If anyone gets a Xojo built application running with Alpine Linux - please share how this can be done :slight_smile:

no. Ubuntu, yes. strong no for alpine. I spent like 4 hours messing with alpine then decided that I want some hair left. switched to ubuntu bionic and it just worked (well I had to make sure I had all the right libs).

I even got the Xojo IDE to launch in a Mint based container using the XVFB as the X server. And Mint is Ubuntu based. with a little playing I probably could of gotten Ubuntu Bionic to do the same thing but since the IDE is recommended on top of Mint I just went with that.

I have not tried centos/fedora/CoreOS/etc either. so I cant say one way or another.
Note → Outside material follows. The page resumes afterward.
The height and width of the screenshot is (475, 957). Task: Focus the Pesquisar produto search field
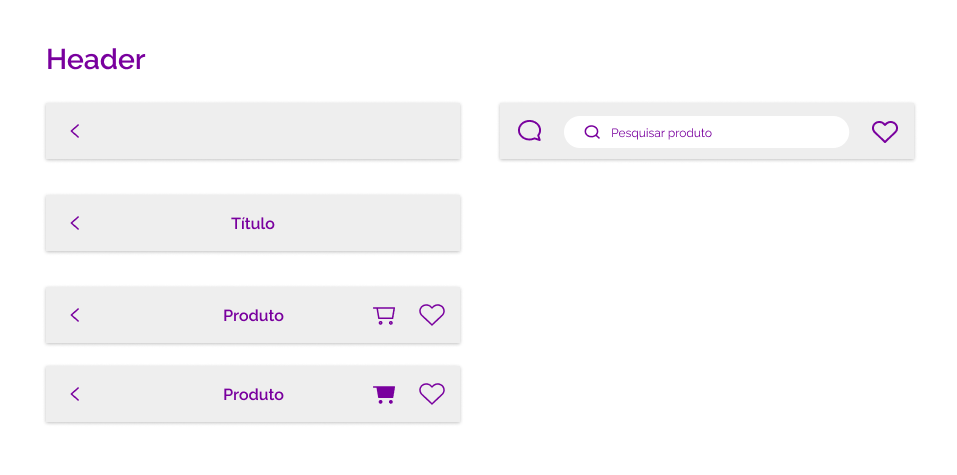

Well, “isinf” and “isnan”/"__isnan" are part of the built-in math functions in glibc, so you would need to look for a math library for the libc that Alpine provides. I can’t find a provider for “mailinfo”, but it’s probably part of the larger lib packages that you get with a full Linux release.

Same here :slight_smile: But it would be so nice to have for running console apps (such as Aloe).[quote=436991:@scott boss]witched to ubuntu bionic and it just worked[/quote]
yup, that’ll have to do it - for now… but since I’m always curious - here I am asking :slight_smile:

Cool - I haven’t come that far yet :wink: Do you have a HowTo for that on your Blog by any chance?

I’ve guessed something like this (and therefore tried the other glibc library).
It seems both Scott and me haven’t found something useful (that works with Xojo built apps)… should anyone do - thanks for letting us know. Until then - Ubuntu (and probably also Debian) works just fine. Still - Alpine would be nice for some kind of Xojo-built console services… so I keep dreaming (and maybe trying more some other day), while using Ubuntu for now.

short answer is no. the use case I was going for wasnt stable/reliable/repeatable so I ditched it. I have already talked to @Greg O’Lone about my issues/challenges and once they get addressed then I can return back to doing stuff inside containers.